Answer these questions using the text below, giving each answer on its own line with the matching letter.
(a) Where was the Enlightened One staying?
(b) What does the text call the one and only way to the realisation of nibbāna?
(c) Where does the monk fix his awareness after sitting down cross-legged?

## START TEXT SHOWN

At one time the Enlightened One was staying among the Kurus at Kammāsadhamma, a market town of the Kuru people. There the Enlightened One addressed the monks thus: "Monks,"1 and they replied, "Venerable Sir!" Then the Enlightened One spoke as follows:

This is the one and only way, monks, for the purification of beings, for the overcoming of sorrow and lamentation, for the extinguishing of suffering and grief, for walking on the path of truth, for the realisation of nibbāna: that is to say, the fourfold establishing of awareness.2

Which four? Here, monks, a monk dwells ardent with awareness and constant thorough understanding of impermanence, 3 observing body in body, having removed craving and aversion towards the world [of mind and matter]; he dwells ardent with awareness and constant thorough understanding of impermanence, observing sensations in sensations, having removed craving and aversion towards the world [of mind and matter]; he dwells ardent with awareness and constant thorough understanding of impermanence, observing mind in mind, having removed craving and aversion towards the world [of mind and matter]; he dwells ardent with awareness and constant thorough understanding of impermanence, observing mental contents in mental contents, having removed craving and aversion towards the world [of mind and matter].4

And how, monks, does a monk dwell observing body in body?

Here a monk, having gone into the forest, or to the foot of a tree, or to an empty room, sits down cross-legged, keeps his body upright and fixes his awareness in the area around the mouth. With this awareness, he breathes in, with this awareness, he breathes out. Breathing in a deep breath, he understands properly:5 "I am breathing in a deep breath." Breathing out a deep breath, he understands properly: "I am breathing out a deep breath." Breathing in a shallow breath, he understands properly: "I am breathing in a shallow breath." Breathing out a shallow breath, he understands properly: "I am breathing out a shallow breath." In this way he trains himself: "Feeling the whole body, I shall breathe in." "Feeling the whole body, I shall breathe out," thus he trains himself. "With the bodily activities calmed, I shall breathe in," thus he trains himself. "With the bodily activities calmed, I shall breathe out," thus he trains himself.

## END TEXT SHOWN
## START RECORDS PROVIDED

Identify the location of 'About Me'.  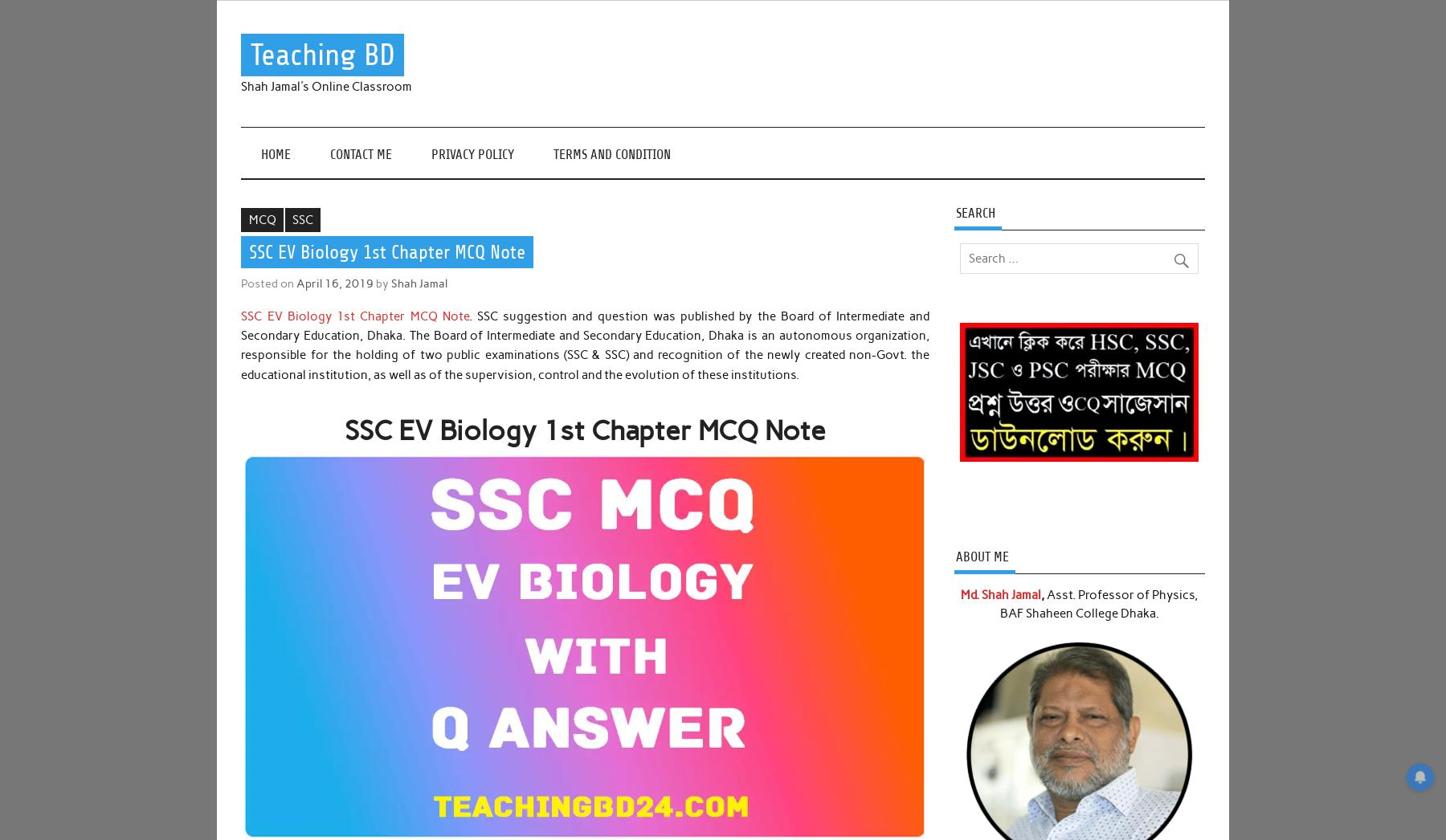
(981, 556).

## END RECORDS PROVIDED
## START RECORDS PROVIDED

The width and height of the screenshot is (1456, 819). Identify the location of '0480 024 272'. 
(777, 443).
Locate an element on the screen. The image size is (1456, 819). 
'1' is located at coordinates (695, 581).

## END RECORDS PROVIDED

> TASK ANSWER:
(a) Among the Kurus at Kammāsadhamma, a market town of the Kuru people.
(b) The fourfold establishing of awareness.
(c) In the area around the mouth.